Magazine of the Future
In the wake of demo-saturated sponsor week, I decided, despite my
lack of any screen charm, that I would post a link to my part in a
series of videos the group shot in exploring some opportunities for
the future of the magazine. In the span of about twenty-four hours, I
scrambled to assemble a demo that would allow publicly posted paper
products to serve as a gateway to digital content and participation.

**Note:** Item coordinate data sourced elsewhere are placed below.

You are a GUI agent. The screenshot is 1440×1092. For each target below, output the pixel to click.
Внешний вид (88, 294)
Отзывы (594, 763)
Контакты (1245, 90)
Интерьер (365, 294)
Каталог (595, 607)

The bridge in this demo is facilitated on one side by RFID
tags which
are attached to the public posters and on the other side by a PDA
with an onboard reader. Somehow at the last minute, the scenario of
torn pages was also introduced. I'm still trying to decide if there
is anything interesting there. Certainly, there is some historical
support for users tearing, redistributing, and remediating material
from magazines, but at the time, I was a little too tired to give
much thought to the scenario. I also tend to agree with Noah's
assessment of RFID as not being ideal for these scenarios. A method
of optical tagging, like that of barcode systems, would probably make
more sense, especially if the tags could be read by the camera phones
most of us are carrying in our pockets these days. Also, the
Bluetooth network stack that is becoming more common on phones seems
like an interesting mechanism for distributing content. For now,
though, the future of the magazine is merely food for thought as we
dive back into the Treehouse Studio and its underlying architecture.
I have a lot of cleaning up of the SMPL code base that was muddied
during the frantic kicking and flailing that makes up sponsor week.